Em conversa com GaúchaZH, o prefeito avalia o seu futuro político, mas ressalta que não mudará seu perfil mesmo que isso lhe custe o cargo.
Confira a entrevista
Já faz alguns dias da notificação do processo de impeachment e pessoas próximas ao senhor ainda se dizem às escuras sobre qual é a sua estratégia de defesa. Existe uma?
As pessoas da minha equipe estão mais angustiadas do que eu. Estou um pouco triste, talvez. Nem sei se triste. Surpreso, um pouco. Mas como tem a questão do coronavírus para me preocupar e a questão das entregas do período eleitoral, acabei focando nisso. Então, tu não achaste uma estratégia porque não tinha ninguém mesmo focado nisso. Ainda não avançamos muito, não.
E quais serão os argumentos em sua defesa?
O que tenho a apresentar são dados e fatos. Se depararmos com algo que possa ser ainda melhor esclarecido, faremos. Mas é aquilo: os gastos questionados estão todos no orçamento de 2020 que foi aprovado pela Câmara.

----

TAREFA A REALIZAR
Responda, por favor, a estas perguntas sobre a entrevista com o prefeito:
(a) Com que veículo o prefeito conversou?
(b) Além das entregas do período eleitoral, que questão o prefeito diz ter para se preocupar?
(c) Em que orçamento estão os gastos questionados, e quem o aprovou?

Dados coletados
----

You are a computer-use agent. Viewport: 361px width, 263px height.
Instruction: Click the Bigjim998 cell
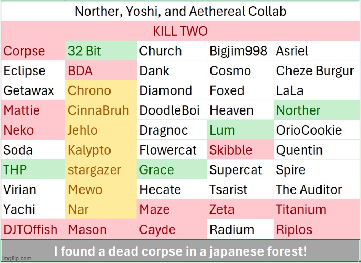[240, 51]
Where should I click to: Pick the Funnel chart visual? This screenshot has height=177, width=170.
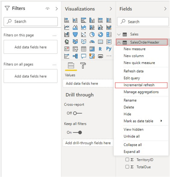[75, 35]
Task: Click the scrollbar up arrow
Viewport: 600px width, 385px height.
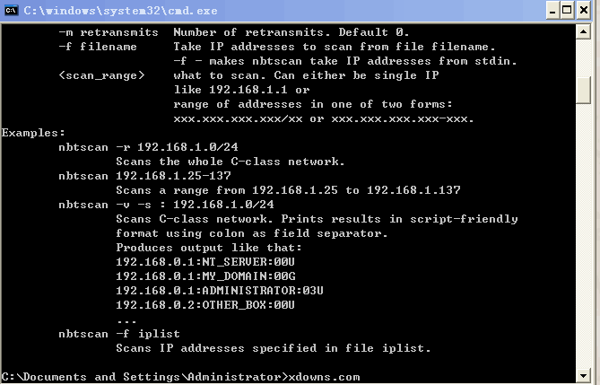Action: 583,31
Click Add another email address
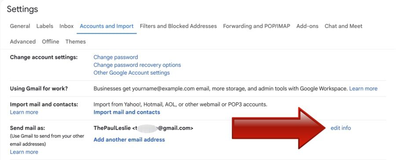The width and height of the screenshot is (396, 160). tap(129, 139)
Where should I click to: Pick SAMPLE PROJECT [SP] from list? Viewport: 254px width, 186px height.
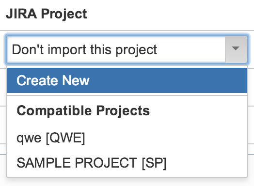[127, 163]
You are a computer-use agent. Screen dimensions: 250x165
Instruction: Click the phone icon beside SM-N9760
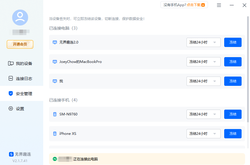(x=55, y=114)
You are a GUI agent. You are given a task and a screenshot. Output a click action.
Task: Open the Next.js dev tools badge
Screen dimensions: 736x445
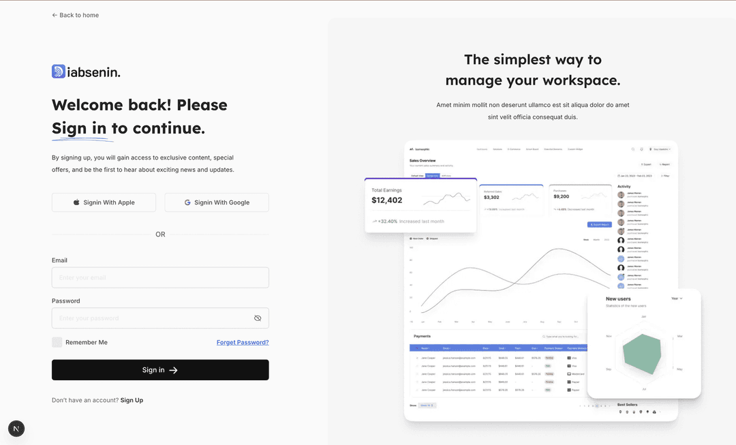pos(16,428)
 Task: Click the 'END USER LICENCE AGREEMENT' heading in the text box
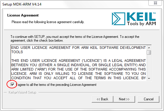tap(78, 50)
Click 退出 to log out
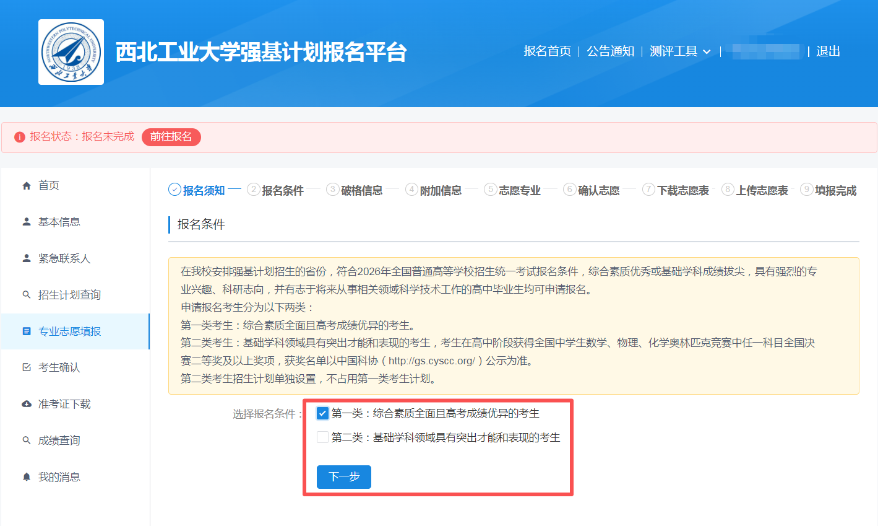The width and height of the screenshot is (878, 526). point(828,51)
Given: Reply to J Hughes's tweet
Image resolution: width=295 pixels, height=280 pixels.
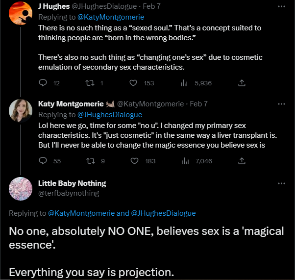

----

RESPOSTA À TAREFA
(a) Com GaúchaZH.
(b) A questão do coronavírus.
(c) No orçamento de 2020, aprovado pela Câmara.